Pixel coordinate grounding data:
"""

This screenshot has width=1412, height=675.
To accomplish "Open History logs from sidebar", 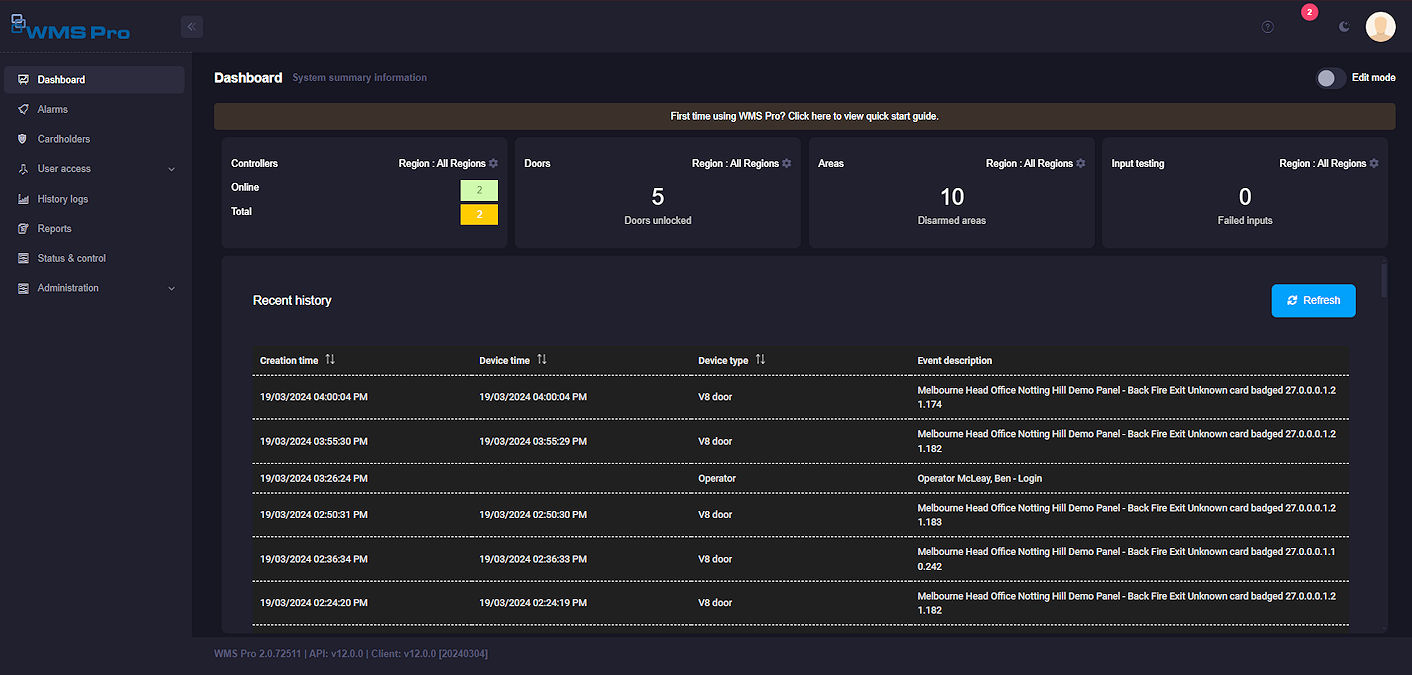I will pos(63,199).
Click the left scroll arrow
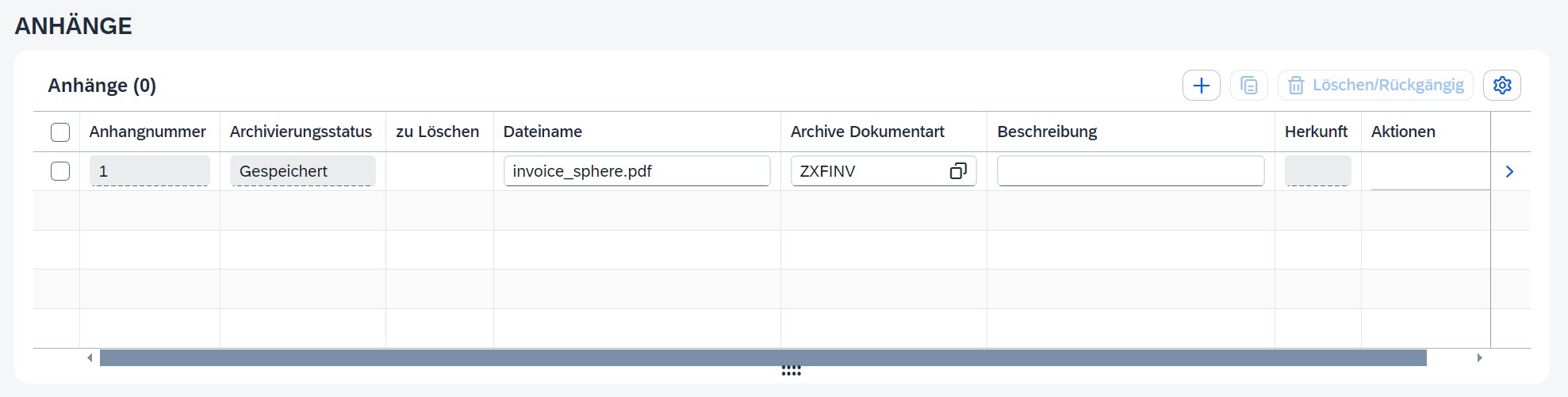1568x397 pixels. click(x=90, y=358)
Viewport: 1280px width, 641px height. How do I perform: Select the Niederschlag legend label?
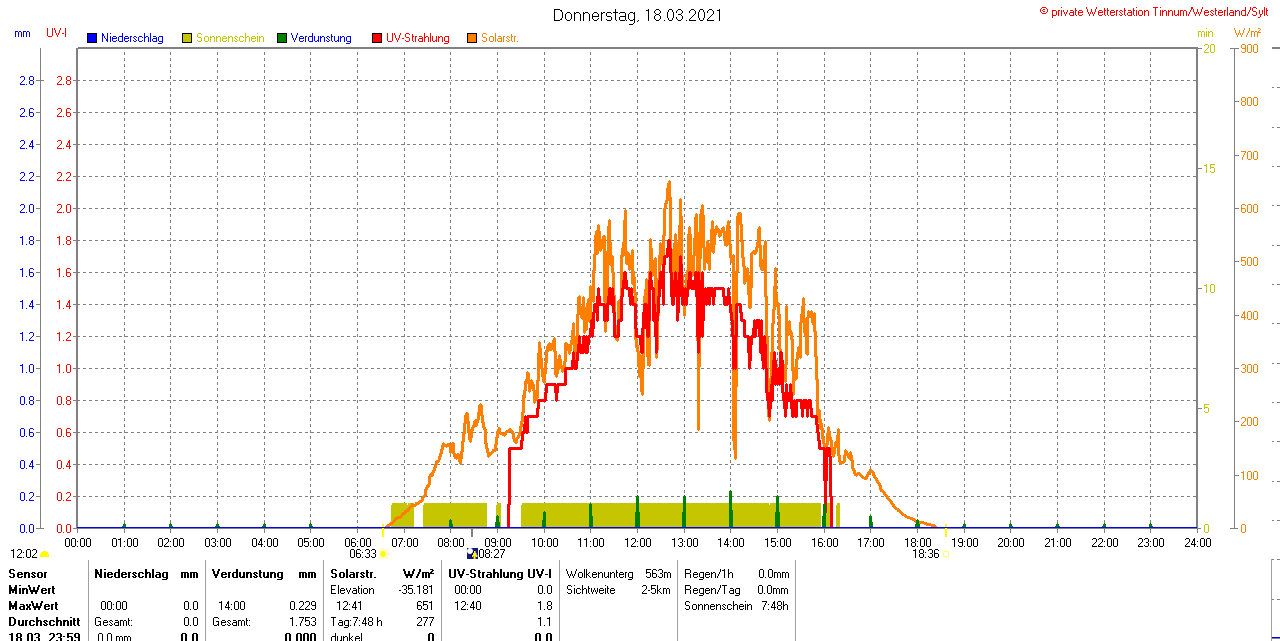point(132,38)
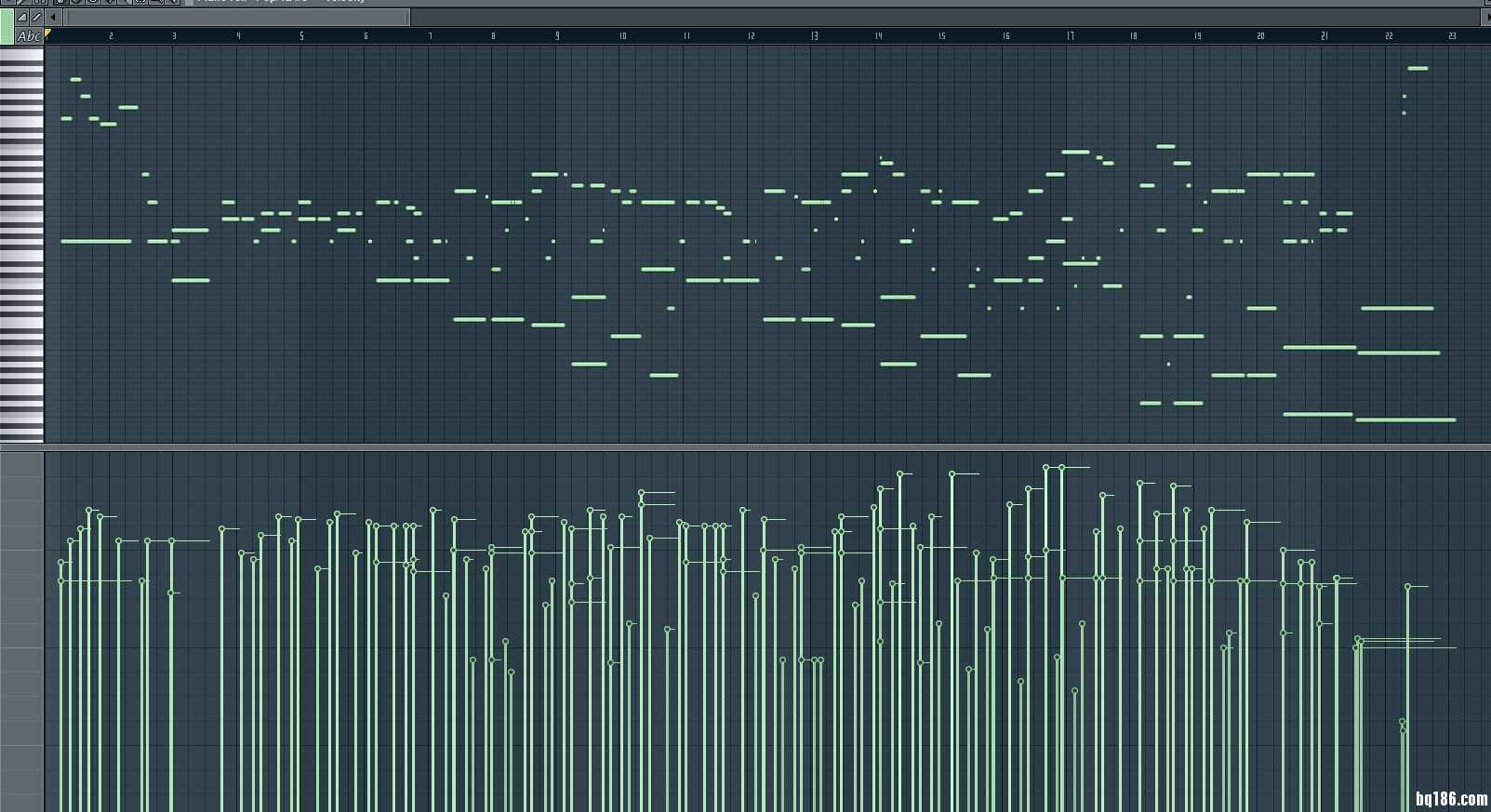
Task: Click bar 17 on the timeline ruler
Action: (1070, 36)
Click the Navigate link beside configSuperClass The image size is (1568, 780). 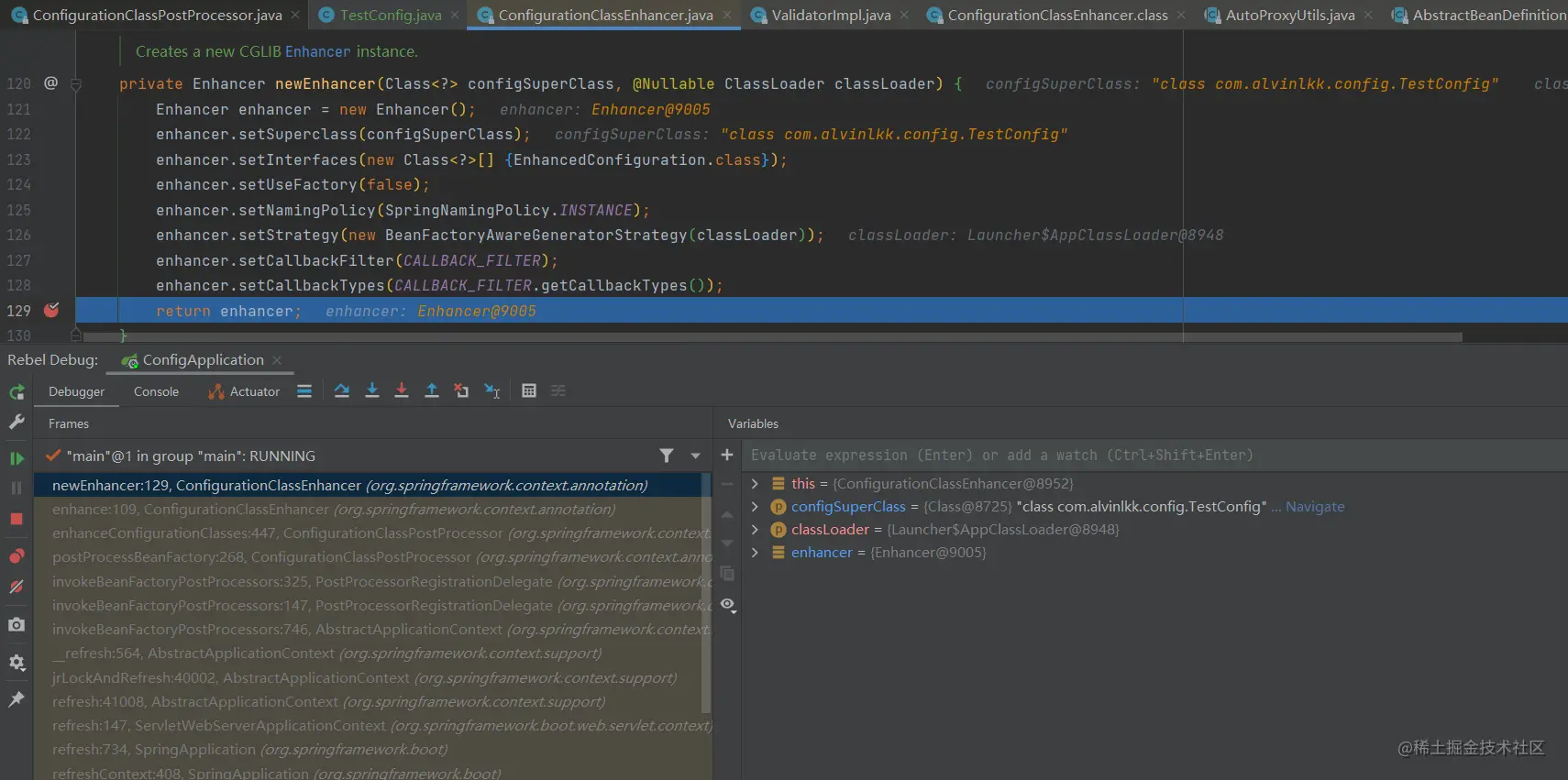(1315, 507)
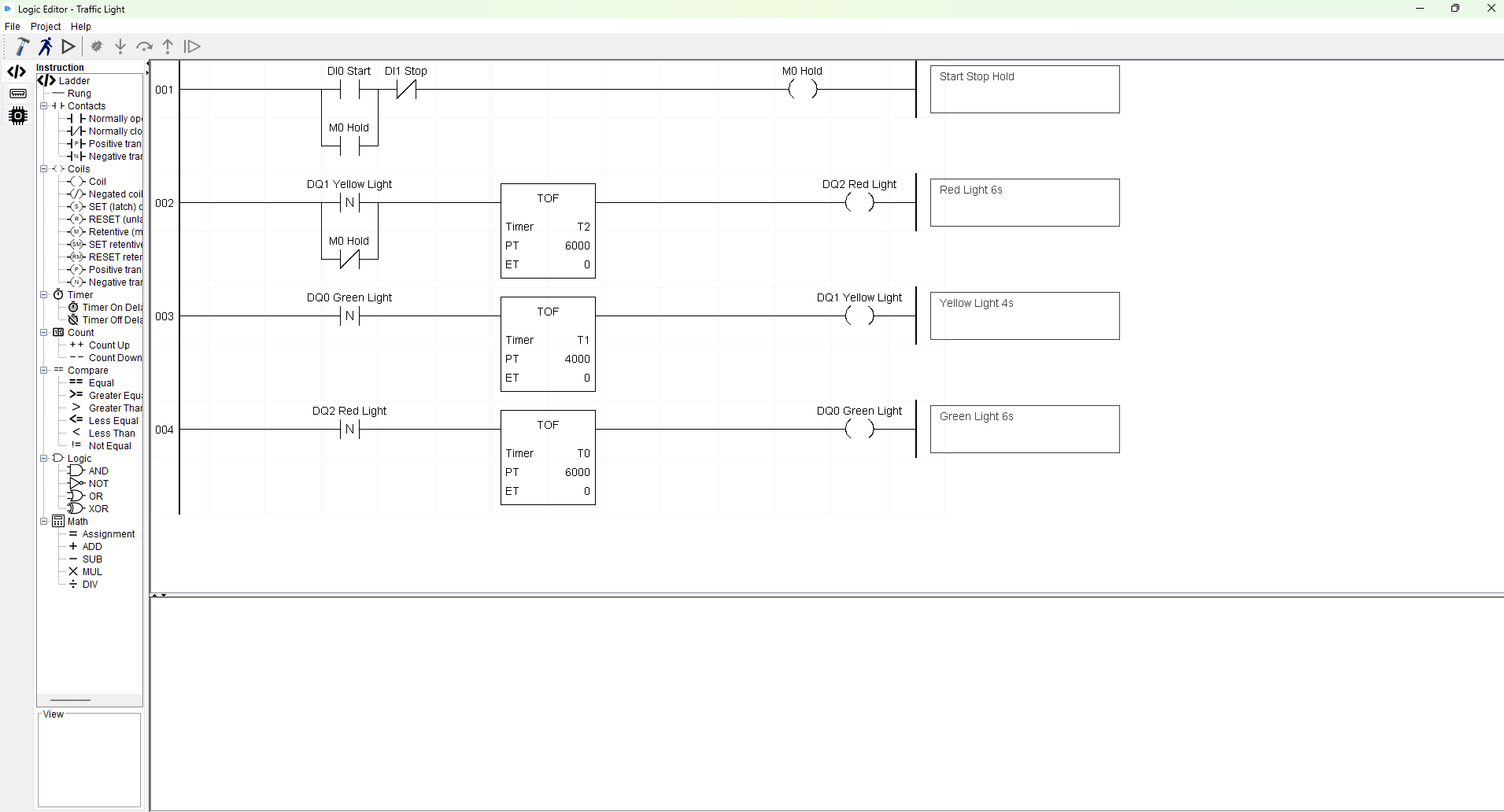Image resolution: width=1504 pixels, height=812 pixels.
Task: Click the running man icon in toolbar
Action: click(46, 46)
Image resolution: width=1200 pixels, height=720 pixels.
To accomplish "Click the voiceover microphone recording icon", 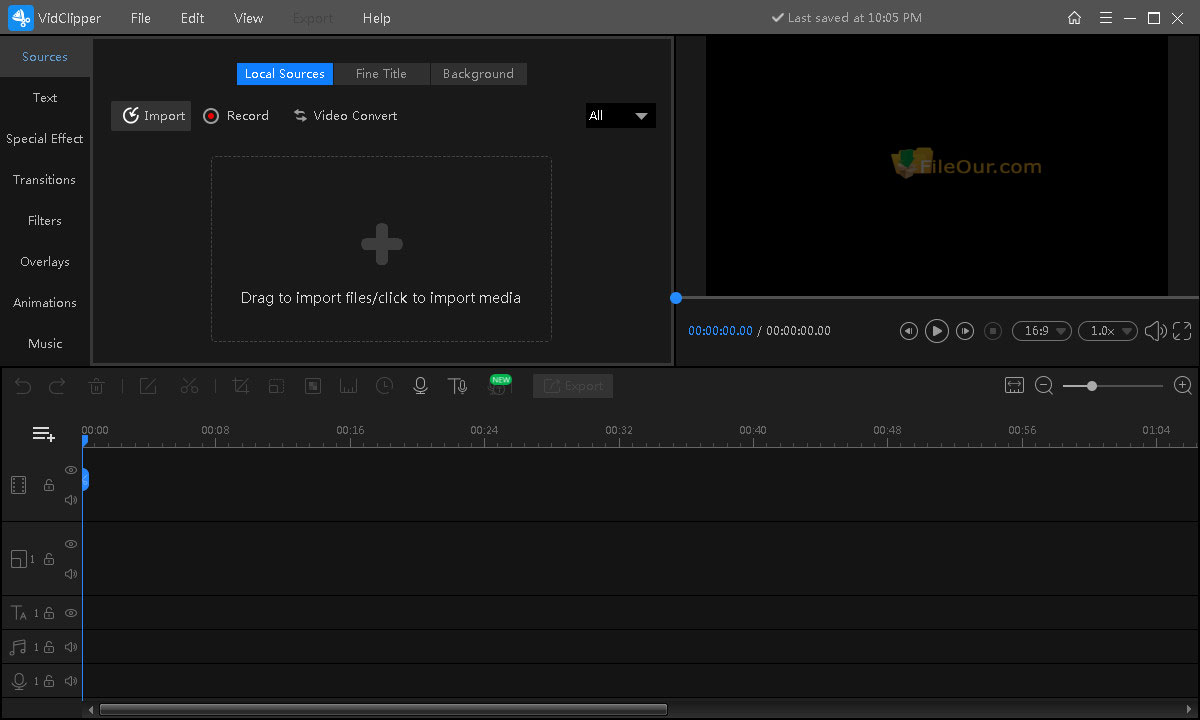I will (x=420, y=386).
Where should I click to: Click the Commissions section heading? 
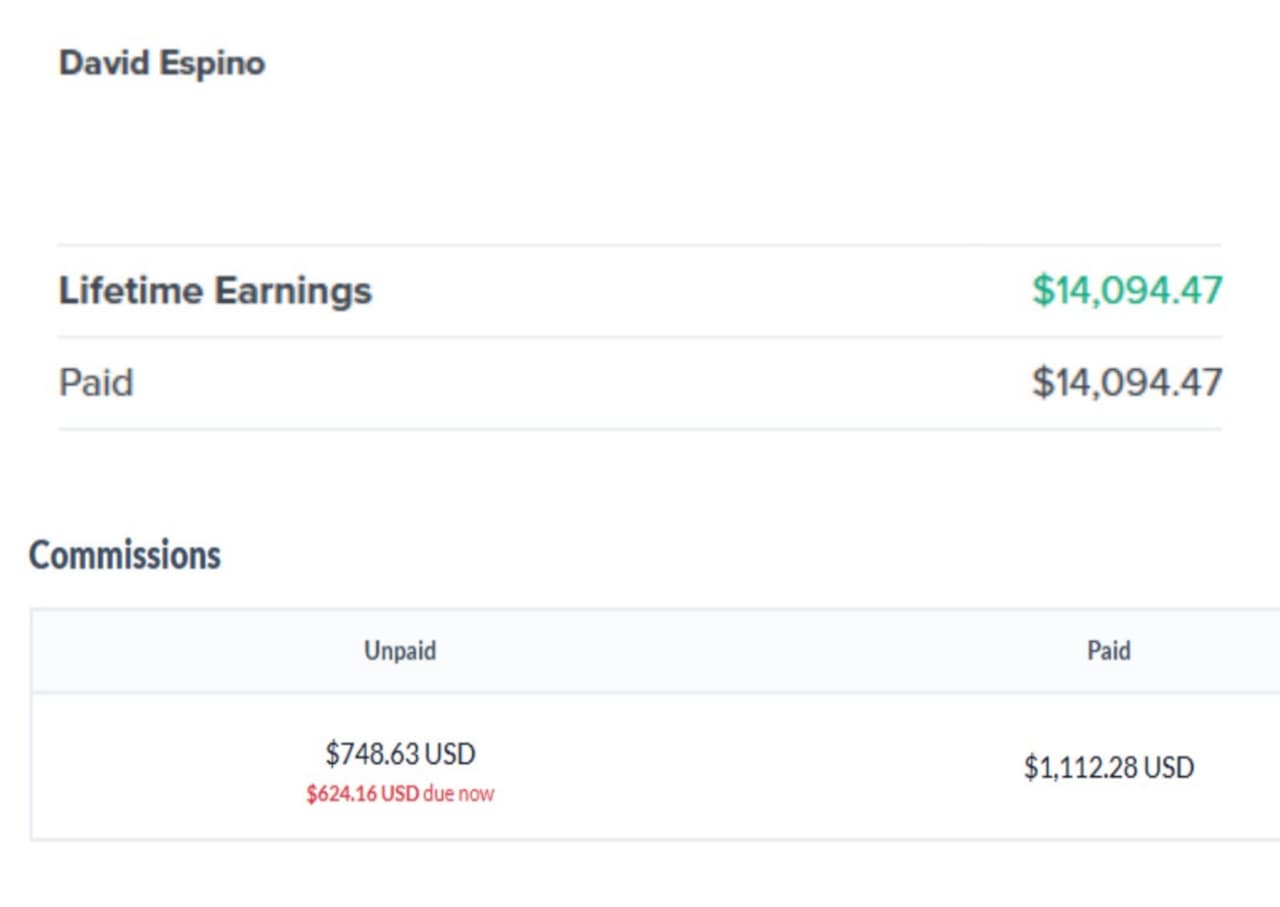(125, 555)
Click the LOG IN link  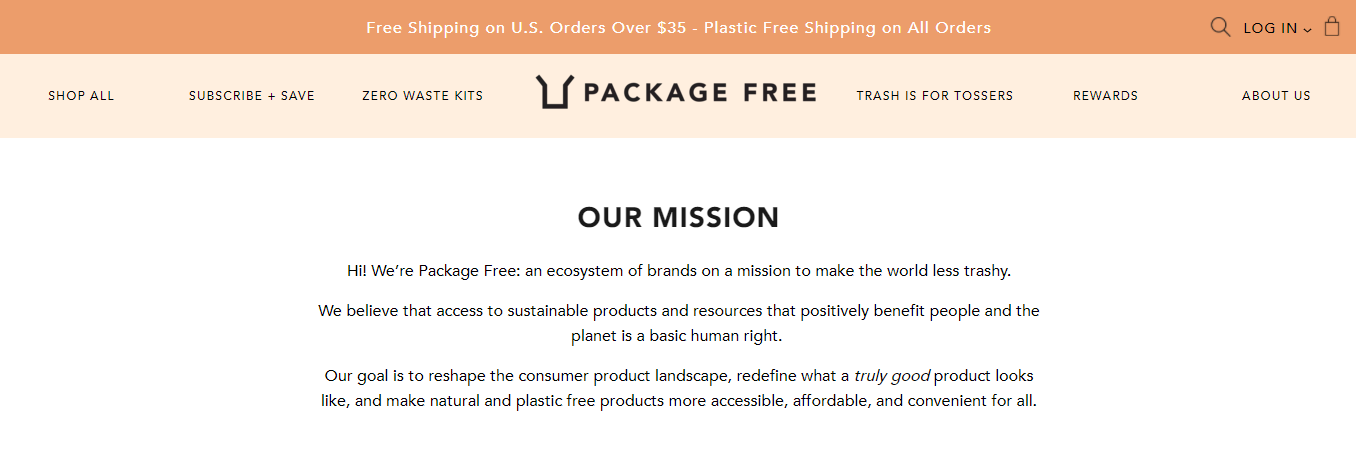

"""

■ Work task
A word-for-word repeat is expected of the lines from the one with "Where should I" to the end of the data, both included; pictures are not part of it.

■ Written response
Where should I click to: Click the Commissions section heading? 
(125, 555)
Click the LOG IN link  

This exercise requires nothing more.